▶ _WORK ORDER_: Two lines in the data below mark the range: the one with "Garantie (165, 2277)" and the one with "Formulaire de rétraction (199, 2351)". Return both, along with every line between them, exactly.

──────── TASK MATERIAL ────────

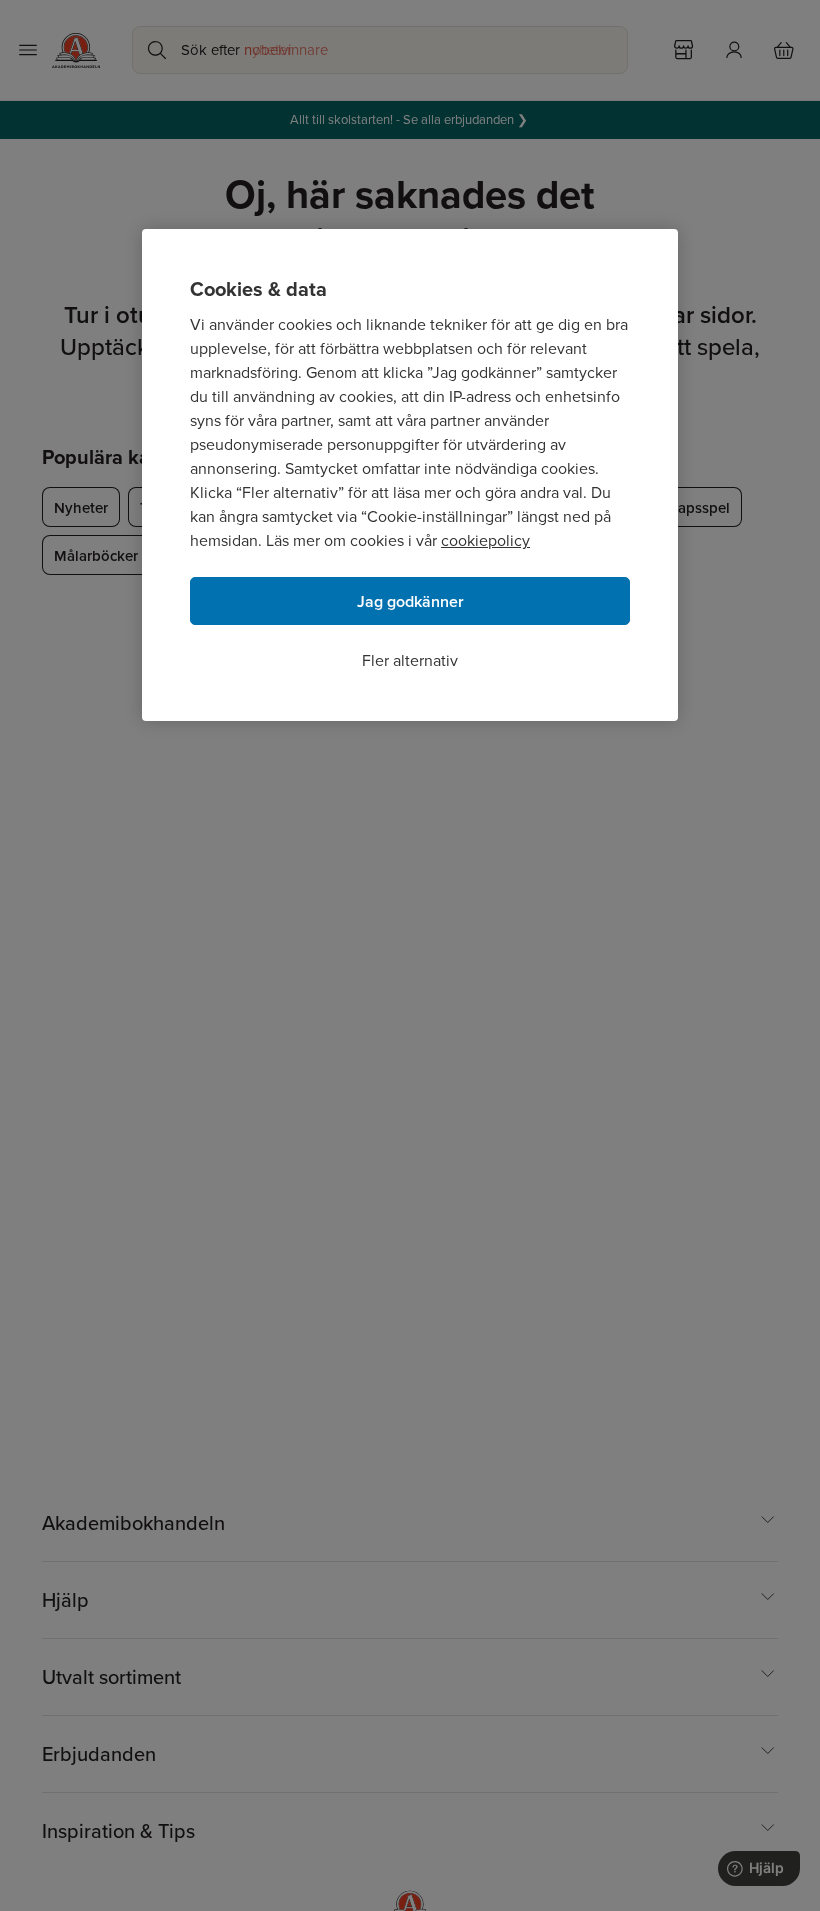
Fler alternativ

────────
──────── TASK MATERIAL ────────

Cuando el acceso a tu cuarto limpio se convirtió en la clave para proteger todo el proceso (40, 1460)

────────
──────── TASK MATERIAL ────────

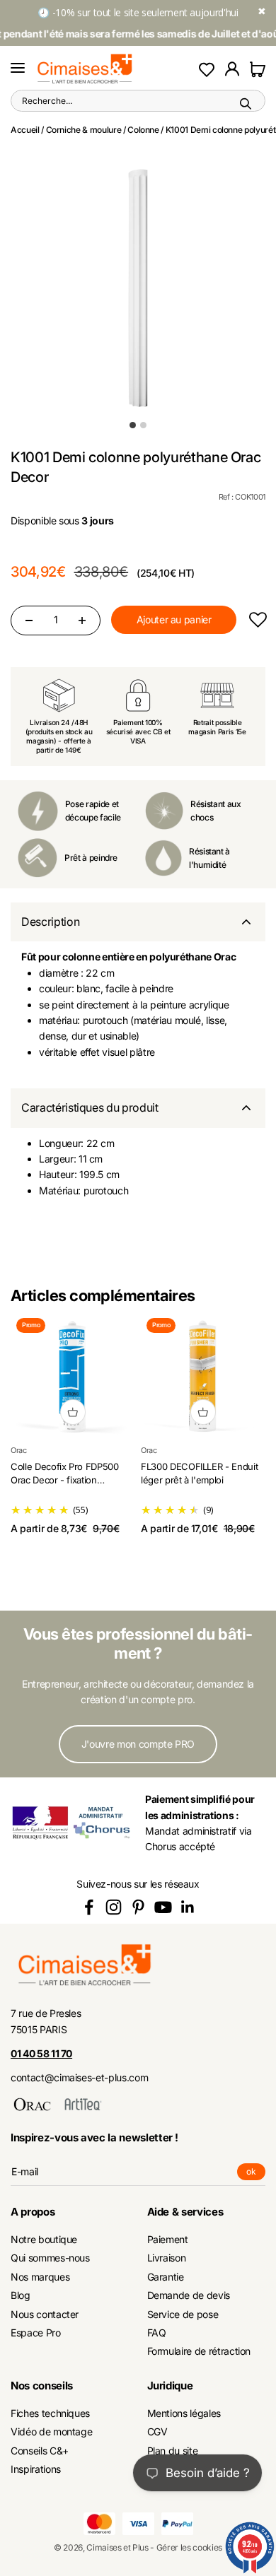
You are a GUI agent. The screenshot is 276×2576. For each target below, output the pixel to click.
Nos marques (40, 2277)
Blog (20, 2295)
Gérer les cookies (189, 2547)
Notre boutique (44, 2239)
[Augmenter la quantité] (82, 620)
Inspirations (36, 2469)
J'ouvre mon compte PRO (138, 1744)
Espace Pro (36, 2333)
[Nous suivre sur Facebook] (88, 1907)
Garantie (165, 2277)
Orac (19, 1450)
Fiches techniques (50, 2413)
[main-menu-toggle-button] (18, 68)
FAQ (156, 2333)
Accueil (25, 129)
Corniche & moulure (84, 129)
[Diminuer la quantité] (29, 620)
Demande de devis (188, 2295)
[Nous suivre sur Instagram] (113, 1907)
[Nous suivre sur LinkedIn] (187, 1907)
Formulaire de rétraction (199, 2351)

────────

▶ _OUTPUT BELOW_:
Garantie (165, 2277)
Orac (19, 1450)
Fiches techniques (50, 2413)
[main-menu-toggle-button] (18, 68)
FAQ (156, 2333)
Accueil (25, 129)
Corniche & moulure (84, 129)
[Diminuer la quantité] (29, 620)
Demande de devis (188, 2295)
[Nous suivre sur Instagram] (113, 1907)
[Nous suivre sur LinkedIn] (187, 1907)
Formulaire de rétraction (199, 2351)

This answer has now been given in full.